(REQUIRED TASK) Show each line of the items below that contains the string "checkbox".

===== STORED RECORDS =====

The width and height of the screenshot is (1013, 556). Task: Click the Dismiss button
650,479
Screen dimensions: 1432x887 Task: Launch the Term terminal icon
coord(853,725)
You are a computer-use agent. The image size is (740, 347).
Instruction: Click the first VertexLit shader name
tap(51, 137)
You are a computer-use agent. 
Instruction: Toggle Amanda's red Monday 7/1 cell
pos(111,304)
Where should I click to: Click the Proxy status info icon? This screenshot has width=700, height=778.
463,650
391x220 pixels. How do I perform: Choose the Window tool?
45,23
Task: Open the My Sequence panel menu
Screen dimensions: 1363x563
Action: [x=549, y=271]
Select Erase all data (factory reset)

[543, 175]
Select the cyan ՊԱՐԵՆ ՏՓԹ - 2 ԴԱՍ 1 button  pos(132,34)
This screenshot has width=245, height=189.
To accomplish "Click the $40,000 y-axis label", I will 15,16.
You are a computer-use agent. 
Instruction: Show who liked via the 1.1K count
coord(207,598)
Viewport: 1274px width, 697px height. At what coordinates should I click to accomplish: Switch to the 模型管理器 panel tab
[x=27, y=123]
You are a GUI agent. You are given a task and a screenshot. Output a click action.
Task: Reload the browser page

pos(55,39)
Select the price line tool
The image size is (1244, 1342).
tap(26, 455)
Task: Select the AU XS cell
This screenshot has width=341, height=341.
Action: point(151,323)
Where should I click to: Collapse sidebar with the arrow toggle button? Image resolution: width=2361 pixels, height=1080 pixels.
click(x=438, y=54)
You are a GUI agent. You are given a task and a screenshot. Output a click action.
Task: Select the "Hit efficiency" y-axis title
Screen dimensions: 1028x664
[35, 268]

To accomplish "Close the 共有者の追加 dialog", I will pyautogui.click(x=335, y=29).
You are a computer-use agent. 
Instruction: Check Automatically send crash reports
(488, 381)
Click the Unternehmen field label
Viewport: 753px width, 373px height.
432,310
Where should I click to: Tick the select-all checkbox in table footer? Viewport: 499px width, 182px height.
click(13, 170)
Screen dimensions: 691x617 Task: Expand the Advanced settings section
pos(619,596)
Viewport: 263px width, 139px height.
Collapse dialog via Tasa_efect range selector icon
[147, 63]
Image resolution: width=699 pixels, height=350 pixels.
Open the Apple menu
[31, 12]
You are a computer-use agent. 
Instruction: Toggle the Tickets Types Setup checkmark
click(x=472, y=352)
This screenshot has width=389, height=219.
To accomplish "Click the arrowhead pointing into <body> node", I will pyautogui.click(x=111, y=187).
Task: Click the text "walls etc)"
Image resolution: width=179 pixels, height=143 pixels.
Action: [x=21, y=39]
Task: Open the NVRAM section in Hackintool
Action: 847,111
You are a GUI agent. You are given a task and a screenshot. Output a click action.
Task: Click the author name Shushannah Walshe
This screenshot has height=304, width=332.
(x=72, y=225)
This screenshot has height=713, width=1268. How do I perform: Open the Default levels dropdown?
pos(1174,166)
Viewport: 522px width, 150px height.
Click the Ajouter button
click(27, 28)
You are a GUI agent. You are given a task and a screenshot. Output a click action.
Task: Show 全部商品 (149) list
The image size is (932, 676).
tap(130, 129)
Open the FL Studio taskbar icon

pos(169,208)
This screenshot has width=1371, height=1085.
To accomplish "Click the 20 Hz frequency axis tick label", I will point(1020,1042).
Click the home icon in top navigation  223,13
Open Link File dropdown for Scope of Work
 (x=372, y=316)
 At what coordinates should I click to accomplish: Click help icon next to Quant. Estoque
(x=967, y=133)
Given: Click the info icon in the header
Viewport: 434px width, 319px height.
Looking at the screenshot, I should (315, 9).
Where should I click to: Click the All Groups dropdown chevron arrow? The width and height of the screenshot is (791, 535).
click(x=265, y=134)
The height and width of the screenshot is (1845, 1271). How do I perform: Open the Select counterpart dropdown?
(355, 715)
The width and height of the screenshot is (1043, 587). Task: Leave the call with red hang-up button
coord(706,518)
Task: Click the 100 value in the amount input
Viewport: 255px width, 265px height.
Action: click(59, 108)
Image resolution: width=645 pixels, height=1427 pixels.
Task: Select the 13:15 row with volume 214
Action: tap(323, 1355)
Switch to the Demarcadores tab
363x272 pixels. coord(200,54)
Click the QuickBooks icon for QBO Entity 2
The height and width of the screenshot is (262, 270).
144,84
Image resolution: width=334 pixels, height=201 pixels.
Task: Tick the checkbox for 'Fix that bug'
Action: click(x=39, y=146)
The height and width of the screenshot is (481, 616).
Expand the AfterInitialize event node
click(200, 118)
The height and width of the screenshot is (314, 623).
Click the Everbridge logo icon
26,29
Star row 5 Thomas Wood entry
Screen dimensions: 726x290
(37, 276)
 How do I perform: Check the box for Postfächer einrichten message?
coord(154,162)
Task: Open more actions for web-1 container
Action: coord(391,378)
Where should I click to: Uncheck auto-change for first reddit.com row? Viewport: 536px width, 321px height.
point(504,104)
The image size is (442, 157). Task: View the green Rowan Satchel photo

=====

(TASK ANSWER)
Where should I click to: Tick the select-all checkbox in table footer? Viewport: 499px width, 182px height.
Task: Tick the checkbox for 'Fix that bug'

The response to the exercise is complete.